- Hiking in Eagle canyon.
- Location: Georgia
- Nearest city: Dedoplistsqaro
- Coordinates: 41°29′15.85″N 46°05′39.67″E﻿ / ﻿41.4877361°N 46.0943528°E
- Area: 1.74 km^{2} (0.67 sq mi)
- Established: 1935
- Governing body: Agency of Protected Areas
- Website: Artsivi (Eagle) Gorge Natural Monument

= Artsivi Gorge Natural Monument =

Artsivi (Eagle) Gorge Natural Monument (არწივის ხეობა) consists of two sites: limestone rock canyon and nearby forested area, where in the 5th century Khornabuji fortress was built. Sites are located in Dedoplistsqaro Municipality, Georgia and incorporated in Vashlovani Protected Areas.
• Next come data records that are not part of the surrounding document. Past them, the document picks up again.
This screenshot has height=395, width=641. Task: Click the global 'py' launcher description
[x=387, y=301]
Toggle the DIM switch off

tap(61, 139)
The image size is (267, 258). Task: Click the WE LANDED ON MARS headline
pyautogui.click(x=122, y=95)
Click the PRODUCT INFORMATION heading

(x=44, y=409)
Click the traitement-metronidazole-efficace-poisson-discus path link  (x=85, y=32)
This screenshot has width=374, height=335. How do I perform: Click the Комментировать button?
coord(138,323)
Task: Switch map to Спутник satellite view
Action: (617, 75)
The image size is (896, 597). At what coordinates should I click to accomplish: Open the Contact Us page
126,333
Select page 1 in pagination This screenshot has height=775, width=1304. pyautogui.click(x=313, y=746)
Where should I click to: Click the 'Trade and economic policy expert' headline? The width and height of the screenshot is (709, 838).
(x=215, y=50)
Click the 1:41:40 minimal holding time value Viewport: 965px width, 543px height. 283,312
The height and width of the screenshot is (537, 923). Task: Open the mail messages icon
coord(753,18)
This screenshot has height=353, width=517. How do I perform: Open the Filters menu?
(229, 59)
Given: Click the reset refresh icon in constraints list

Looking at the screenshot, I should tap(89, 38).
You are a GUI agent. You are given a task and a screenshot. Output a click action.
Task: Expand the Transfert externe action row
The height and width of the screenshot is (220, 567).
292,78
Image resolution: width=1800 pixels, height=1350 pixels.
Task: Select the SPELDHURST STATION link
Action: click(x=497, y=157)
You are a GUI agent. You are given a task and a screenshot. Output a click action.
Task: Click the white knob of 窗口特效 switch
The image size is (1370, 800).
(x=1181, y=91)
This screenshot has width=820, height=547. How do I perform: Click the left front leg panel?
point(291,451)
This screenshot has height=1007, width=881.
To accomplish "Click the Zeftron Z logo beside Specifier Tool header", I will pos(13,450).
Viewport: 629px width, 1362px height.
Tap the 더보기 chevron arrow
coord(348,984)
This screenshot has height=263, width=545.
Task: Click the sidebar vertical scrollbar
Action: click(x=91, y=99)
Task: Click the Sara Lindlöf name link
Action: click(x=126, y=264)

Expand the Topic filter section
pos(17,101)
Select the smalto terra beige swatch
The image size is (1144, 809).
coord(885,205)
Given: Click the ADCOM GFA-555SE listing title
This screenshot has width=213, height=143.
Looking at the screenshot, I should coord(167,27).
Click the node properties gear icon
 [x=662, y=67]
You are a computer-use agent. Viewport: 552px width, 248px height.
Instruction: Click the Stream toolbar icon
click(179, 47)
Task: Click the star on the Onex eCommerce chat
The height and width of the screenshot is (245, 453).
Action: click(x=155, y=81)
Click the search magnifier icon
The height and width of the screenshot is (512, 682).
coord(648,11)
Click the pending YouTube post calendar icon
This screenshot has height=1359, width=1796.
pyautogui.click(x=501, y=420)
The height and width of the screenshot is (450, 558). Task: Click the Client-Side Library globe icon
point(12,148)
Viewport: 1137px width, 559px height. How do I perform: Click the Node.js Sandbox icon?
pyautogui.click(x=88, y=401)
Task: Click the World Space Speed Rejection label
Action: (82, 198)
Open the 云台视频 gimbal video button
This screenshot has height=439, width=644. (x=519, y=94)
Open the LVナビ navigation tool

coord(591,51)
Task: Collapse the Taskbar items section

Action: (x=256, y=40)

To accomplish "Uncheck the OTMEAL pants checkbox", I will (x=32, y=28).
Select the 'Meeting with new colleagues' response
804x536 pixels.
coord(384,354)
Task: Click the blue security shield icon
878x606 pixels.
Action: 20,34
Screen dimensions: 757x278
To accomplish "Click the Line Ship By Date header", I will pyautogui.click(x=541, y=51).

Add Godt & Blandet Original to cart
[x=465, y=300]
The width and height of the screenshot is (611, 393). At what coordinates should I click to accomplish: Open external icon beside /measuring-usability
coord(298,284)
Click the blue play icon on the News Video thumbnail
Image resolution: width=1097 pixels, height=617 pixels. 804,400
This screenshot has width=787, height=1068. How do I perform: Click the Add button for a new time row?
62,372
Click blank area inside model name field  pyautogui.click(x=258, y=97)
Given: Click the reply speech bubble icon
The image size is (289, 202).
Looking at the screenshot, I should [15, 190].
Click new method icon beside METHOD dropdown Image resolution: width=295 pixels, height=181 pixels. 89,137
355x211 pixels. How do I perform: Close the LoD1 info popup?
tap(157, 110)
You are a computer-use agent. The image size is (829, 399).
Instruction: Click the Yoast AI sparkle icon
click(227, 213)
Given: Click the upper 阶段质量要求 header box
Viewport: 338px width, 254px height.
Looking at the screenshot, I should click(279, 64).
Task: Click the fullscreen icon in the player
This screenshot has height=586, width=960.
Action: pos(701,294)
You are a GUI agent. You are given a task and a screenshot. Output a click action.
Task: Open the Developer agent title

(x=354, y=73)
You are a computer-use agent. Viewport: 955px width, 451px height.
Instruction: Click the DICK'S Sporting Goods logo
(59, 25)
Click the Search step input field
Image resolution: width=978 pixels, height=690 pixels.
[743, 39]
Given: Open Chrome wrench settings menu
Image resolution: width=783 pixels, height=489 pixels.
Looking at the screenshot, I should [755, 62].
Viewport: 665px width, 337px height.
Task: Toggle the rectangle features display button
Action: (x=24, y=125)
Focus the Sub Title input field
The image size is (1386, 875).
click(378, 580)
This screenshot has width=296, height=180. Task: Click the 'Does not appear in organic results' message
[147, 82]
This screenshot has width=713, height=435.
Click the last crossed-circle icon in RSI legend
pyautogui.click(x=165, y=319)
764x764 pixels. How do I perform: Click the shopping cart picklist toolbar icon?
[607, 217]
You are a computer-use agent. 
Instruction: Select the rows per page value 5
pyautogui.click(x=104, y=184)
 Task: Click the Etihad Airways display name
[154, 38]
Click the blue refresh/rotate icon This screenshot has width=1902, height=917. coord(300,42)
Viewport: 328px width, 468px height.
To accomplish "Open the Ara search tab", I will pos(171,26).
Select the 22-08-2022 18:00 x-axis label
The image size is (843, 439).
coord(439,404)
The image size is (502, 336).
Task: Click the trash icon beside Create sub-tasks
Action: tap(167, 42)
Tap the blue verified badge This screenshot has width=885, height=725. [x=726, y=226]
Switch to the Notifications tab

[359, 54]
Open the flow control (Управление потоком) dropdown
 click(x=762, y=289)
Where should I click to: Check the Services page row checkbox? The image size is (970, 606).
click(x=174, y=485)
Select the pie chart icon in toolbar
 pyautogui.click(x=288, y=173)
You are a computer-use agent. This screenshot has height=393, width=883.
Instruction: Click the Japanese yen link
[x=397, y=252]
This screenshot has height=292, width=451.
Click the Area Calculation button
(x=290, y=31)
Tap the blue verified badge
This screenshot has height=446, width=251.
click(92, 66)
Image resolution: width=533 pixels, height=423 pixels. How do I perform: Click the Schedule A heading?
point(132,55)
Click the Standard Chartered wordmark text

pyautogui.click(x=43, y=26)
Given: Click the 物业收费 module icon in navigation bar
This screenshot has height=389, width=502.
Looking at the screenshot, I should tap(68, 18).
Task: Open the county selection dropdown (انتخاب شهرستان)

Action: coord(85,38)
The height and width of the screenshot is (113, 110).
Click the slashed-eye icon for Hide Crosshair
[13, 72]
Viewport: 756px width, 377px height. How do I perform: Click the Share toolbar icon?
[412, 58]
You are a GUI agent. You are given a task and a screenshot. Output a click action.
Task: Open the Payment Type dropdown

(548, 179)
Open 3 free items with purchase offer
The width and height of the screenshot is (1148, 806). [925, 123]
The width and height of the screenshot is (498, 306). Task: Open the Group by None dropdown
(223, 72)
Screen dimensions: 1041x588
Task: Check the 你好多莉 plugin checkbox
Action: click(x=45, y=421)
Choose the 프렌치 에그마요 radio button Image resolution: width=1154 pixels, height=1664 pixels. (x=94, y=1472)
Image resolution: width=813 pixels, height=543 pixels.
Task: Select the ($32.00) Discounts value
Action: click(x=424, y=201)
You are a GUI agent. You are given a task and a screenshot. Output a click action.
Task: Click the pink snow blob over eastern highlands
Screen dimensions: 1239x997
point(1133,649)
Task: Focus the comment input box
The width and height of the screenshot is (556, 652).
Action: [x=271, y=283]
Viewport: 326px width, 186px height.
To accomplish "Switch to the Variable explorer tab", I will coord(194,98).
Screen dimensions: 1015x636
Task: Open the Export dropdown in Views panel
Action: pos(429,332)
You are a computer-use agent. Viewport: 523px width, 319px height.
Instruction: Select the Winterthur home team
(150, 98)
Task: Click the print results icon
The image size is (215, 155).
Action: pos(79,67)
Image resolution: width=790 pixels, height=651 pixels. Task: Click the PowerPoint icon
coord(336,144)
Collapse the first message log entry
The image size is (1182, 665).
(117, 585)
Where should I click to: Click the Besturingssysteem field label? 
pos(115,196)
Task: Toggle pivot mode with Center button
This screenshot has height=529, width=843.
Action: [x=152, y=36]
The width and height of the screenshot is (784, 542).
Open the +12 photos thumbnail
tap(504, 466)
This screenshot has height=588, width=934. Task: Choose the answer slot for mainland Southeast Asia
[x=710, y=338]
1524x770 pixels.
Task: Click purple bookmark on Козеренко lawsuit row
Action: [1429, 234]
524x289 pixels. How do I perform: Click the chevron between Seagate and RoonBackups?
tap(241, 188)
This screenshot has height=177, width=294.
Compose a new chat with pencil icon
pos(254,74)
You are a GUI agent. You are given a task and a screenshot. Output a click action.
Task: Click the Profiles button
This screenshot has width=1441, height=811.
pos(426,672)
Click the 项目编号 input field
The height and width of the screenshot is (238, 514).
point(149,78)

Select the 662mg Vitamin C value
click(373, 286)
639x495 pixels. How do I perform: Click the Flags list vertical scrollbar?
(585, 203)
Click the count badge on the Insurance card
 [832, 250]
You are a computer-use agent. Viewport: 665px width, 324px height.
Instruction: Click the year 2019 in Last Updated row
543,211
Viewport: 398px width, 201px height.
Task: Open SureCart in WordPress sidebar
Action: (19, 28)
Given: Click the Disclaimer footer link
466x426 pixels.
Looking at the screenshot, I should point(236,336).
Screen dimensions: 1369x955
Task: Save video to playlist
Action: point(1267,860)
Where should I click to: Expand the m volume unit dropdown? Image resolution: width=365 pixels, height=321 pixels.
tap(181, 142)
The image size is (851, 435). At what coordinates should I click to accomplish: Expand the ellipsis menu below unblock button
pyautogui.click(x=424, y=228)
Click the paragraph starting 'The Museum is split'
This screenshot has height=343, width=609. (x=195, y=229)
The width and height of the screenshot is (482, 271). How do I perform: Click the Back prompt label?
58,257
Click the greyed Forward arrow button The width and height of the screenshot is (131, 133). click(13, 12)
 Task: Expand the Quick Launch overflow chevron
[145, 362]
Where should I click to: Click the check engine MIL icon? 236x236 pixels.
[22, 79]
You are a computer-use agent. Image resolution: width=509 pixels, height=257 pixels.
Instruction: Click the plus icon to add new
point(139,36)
Eagle gorge is located 2 km from the city of Dedoplistsqaro on the limestone rock massive. Here is the only local endemic species of Georgia - Campanula kachetica, rare species of Globularia trichosantha, Galium pedemontanum and rare oriental thuja (Biota orientalis), which is not available in any other corner of Georgia. Eagle gorge is also distinguished by more than sixty varieties birds, including nesting rare species of birds - black stork and Griffon vulture. Eagle canyon is an ideal place for birdwatching.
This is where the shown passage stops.